Né Hermann Poole Blount en 1914, il changea son nom dans les années 1940 après un séjour en prison puis en camp de travail pour avoir refusé de servir dans l’armée choisissant de s’appeler désormais Le Sony’r Ra avec pour nom de scène Sun Ra. En mettant sur pied Supersonic, sextet consacré à la musique de Sun Ra, Thomas de Pourquery n’a pas tant cherché à rendre hommage à l’auteur de Space is the Place et encore moins à l’imiter – pas de mise en scène ni de déguisements, mais tout de même un enthousiasme communicatif – qu’à donner sa propre version de compositions qui depuis longtemps lui sont chères.
« Ce qui m’intéresse avant tout chez lui c’est le compositeur, qui malgré sa notoriété est en réalité très peu joué. Tous les morceaux qu’on interprète avec Supersonic sont des chefs d’œuvre d’écriture. Sun Ra est inclassable, ce qui explique peut-être son rayonnement aujourd’hui encore au-delà du jazz, un groupe de rock comme Sonic Youth le revendiquent par exemple.
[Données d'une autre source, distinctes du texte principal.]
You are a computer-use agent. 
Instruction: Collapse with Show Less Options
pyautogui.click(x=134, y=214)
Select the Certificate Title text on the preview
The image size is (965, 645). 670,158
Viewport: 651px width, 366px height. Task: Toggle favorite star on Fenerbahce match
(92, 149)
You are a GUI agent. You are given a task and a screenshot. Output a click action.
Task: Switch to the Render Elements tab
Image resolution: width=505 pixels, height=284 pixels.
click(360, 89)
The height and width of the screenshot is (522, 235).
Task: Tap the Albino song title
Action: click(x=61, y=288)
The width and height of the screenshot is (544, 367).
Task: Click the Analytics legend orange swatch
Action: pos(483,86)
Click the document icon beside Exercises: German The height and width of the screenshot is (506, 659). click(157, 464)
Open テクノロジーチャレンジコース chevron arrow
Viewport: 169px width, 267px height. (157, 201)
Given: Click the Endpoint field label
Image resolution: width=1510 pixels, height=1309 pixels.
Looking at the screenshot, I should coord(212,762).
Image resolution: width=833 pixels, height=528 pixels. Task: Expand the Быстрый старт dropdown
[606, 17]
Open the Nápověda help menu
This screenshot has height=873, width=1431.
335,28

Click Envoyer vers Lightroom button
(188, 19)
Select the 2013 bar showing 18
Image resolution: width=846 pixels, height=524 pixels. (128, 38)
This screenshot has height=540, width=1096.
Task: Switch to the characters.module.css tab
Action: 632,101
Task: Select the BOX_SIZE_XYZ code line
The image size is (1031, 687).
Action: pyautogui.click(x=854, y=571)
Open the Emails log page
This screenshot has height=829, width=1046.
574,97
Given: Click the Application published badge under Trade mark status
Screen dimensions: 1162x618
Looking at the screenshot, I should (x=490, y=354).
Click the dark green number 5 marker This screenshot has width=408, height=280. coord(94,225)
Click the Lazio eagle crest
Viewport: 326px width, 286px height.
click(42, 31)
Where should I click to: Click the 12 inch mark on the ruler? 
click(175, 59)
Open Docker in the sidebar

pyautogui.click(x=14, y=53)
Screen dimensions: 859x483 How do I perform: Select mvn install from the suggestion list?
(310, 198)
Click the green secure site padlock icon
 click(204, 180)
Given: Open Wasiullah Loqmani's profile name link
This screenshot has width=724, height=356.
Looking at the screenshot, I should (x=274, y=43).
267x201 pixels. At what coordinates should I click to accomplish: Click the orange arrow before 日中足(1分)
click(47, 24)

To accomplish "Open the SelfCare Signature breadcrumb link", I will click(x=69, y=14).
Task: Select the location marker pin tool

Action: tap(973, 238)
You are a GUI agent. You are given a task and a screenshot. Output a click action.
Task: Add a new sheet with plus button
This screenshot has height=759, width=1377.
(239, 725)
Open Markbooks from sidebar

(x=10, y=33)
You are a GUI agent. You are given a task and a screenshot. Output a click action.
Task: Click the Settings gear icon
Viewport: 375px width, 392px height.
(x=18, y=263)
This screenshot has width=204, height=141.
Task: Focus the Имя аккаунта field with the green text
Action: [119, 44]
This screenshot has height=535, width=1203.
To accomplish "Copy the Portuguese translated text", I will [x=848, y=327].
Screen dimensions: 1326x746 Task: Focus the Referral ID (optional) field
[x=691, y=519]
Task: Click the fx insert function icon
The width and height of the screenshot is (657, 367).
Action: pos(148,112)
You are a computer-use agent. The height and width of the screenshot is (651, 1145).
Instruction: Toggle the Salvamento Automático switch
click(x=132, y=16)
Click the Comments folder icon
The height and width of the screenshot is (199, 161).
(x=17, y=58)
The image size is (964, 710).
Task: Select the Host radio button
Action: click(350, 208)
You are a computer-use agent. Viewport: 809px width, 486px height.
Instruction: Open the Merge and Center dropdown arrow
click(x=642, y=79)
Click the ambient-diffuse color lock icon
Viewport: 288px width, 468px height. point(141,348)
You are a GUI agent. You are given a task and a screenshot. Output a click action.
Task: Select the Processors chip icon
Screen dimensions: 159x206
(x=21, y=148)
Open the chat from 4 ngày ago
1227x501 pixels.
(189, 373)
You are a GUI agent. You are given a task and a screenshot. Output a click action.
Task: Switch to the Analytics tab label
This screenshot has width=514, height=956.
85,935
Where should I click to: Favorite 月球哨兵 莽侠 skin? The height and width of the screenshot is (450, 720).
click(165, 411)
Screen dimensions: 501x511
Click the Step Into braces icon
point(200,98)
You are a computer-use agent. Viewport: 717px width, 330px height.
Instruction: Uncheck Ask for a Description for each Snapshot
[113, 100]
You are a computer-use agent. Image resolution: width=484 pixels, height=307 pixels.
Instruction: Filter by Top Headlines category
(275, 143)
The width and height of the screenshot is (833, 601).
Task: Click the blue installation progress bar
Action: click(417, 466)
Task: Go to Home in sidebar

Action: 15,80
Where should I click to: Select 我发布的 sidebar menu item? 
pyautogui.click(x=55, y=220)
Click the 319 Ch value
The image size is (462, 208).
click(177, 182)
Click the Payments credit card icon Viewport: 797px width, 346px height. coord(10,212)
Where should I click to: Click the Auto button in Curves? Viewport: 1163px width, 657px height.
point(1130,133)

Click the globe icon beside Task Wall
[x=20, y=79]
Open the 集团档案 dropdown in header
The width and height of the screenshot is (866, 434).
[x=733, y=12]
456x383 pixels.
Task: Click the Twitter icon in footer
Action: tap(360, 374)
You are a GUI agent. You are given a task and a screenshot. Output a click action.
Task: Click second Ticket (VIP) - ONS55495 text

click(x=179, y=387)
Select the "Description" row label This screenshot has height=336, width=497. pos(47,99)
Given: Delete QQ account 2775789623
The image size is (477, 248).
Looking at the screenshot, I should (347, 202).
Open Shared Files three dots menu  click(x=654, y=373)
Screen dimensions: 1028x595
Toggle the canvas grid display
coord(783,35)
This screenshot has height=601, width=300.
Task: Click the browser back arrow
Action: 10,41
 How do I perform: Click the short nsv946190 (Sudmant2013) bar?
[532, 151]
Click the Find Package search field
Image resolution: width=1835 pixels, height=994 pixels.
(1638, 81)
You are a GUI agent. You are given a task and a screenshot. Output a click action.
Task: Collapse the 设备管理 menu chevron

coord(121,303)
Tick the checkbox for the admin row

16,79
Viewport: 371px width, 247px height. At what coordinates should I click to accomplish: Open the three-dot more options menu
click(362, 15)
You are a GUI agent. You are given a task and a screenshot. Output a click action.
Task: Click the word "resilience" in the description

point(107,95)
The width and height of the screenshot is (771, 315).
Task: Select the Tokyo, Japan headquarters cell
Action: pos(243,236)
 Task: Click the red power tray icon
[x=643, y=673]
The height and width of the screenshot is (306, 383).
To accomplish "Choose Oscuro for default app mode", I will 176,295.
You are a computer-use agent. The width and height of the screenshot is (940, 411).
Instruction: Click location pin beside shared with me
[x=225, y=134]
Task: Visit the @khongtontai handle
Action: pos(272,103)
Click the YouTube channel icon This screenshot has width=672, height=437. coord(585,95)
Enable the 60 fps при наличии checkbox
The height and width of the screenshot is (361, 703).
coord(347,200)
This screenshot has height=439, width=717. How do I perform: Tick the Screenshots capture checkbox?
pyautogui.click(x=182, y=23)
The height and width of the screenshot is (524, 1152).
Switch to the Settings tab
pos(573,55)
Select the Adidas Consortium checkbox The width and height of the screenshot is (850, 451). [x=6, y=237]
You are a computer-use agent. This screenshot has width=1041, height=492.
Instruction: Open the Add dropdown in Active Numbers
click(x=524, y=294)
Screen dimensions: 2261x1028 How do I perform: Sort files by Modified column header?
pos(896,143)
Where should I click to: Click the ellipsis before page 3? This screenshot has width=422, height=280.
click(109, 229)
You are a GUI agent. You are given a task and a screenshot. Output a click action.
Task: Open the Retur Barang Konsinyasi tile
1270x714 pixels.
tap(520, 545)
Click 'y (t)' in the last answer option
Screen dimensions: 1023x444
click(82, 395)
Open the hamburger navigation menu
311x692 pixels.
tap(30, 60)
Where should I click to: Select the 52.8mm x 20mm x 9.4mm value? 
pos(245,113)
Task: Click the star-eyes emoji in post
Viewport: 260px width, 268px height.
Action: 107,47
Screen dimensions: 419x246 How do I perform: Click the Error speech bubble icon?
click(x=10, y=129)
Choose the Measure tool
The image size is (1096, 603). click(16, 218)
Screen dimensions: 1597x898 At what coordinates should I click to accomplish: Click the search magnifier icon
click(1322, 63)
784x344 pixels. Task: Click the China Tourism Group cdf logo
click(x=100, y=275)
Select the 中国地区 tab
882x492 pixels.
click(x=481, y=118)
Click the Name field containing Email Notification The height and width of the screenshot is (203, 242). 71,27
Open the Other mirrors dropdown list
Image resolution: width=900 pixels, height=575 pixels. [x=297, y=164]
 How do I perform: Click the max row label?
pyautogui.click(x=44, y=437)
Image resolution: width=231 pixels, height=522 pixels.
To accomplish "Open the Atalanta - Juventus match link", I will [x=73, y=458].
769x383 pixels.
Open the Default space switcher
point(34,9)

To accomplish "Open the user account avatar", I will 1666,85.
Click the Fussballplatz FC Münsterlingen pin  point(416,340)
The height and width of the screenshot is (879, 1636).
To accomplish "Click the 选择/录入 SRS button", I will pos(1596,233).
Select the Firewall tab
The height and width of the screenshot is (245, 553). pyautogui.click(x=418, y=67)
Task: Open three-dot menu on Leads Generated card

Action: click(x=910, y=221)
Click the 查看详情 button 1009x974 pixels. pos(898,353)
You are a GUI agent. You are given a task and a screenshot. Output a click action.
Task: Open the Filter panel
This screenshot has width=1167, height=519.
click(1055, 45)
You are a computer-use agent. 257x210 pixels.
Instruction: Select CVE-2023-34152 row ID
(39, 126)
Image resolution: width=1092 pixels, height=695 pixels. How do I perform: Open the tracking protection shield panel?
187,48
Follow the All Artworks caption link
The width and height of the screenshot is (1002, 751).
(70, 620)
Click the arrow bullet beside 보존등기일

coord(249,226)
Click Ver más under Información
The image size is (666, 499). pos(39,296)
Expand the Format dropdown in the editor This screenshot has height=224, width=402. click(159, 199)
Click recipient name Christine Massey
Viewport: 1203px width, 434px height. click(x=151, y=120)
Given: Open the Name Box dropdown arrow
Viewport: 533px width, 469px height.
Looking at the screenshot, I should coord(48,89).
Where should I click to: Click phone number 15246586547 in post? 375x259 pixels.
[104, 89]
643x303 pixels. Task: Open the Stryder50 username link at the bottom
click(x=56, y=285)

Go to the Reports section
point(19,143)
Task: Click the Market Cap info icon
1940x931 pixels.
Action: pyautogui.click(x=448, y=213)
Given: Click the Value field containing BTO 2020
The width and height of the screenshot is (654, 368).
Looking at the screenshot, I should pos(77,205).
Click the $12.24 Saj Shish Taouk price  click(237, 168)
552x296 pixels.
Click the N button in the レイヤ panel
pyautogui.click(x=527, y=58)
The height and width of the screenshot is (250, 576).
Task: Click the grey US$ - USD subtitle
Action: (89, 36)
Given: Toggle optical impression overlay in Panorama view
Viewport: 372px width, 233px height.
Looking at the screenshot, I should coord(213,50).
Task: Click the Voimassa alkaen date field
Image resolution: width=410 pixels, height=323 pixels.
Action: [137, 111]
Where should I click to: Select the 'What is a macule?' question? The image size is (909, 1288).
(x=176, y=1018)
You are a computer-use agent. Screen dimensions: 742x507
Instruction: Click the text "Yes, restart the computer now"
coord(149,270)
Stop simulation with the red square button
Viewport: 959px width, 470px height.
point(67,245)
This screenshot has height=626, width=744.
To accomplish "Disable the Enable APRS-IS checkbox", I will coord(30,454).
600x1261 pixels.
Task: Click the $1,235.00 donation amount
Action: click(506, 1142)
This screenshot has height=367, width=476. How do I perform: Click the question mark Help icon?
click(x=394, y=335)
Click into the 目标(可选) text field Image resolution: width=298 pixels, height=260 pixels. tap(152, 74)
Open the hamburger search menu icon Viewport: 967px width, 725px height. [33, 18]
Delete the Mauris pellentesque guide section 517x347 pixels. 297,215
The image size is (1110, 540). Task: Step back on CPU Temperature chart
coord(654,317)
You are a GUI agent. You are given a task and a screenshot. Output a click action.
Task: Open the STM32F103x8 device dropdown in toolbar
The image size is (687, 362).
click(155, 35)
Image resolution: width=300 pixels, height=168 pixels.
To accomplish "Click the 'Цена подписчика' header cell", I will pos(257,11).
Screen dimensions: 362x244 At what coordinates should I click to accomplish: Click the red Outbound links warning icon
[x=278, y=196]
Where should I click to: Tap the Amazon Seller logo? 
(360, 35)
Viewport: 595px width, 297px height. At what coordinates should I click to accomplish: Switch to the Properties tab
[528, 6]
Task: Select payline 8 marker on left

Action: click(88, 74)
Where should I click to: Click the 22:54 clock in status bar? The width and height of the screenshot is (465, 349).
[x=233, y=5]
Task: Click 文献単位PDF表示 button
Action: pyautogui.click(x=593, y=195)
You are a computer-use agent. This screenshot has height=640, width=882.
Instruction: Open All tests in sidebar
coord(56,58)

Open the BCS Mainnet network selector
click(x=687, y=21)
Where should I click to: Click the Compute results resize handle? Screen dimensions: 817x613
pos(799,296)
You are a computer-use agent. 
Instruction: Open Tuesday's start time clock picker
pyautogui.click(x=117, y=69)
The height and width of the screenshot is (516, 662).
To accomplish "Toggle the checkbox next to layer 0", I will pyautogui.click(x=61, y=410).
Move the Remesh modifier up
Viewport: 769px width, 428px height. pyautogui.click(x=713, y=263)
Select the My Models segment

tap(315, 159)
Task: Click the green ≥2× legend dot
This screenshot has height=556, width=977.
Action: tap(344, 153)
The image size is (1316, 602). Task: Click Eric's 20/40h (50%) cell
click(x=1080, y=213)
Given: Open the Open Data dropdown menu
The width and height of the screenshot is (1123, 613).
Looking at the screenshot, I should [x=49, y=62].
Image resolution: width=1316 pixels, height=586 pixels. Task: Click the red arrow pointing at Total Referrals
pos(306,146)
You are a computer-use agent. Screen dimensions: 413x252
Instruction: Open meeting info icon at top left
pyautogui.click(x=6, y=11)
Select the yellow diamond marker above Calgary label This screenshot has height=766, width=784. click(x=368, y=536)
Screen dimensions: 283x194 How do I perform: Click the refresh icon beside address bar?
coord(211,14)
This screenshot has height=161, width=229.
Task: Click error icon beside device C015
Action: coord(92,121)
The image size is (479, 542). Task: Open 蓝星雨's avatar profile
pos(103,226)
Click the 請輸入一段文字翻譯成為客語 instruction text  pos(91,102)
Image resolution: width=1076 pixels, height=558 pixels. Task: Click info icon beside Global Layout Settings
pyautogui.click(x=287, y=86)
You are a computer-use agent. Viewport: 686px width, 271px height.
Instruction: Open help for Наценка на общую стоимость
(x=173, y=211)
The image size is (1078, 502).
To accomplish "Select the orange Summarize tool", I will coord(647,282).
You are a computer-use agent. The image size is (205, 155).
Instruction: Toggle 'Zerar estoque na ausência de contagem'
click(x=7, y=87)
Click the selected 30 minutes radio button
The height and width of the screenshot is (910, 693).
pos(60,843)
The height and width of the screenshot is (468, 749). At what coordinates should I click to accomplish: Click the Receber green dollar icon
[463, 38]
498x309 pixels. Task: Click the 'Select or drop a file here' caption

Pianiste, jouant de toutes sortes de claviers, c’est un pionnier du synthétiseur. Il a touché à tout, chorégraphie, chanson, films, poésie… Il disait : «Ma Musique fait peur aux gens. Elle représente le bonheur et ils n’en ont pas l’habitude». Je l’ai découvert progressivement, sa discographie est pléthorique. Enfant, paraît-il, ma mère me susurrait ses mélodies. »
Victoire du jazz
C’est en 2011 à l’occasion d’une résidence à la Dynamo de Banlieues bleues qu’est né Supersonic. Saxophoniste, chanteur, Thomas de Pourquery caresse le rêve impossible de monter un grand orchestre. Il considère de fait Supersonic – où il est entouré de Fabrice Theuillon, Frédéric Galiay, Fabrice Martinez, Arnaud Roulin et Edward Perraud – comme un mini big band. En 2014 sort Thomas de Pourquery Supersonic Play Sun Ra, le disque particulièrement réussi est récompensé d’une Victoire du Jazz, ce qui vaut au groupe de multiplier les tournées.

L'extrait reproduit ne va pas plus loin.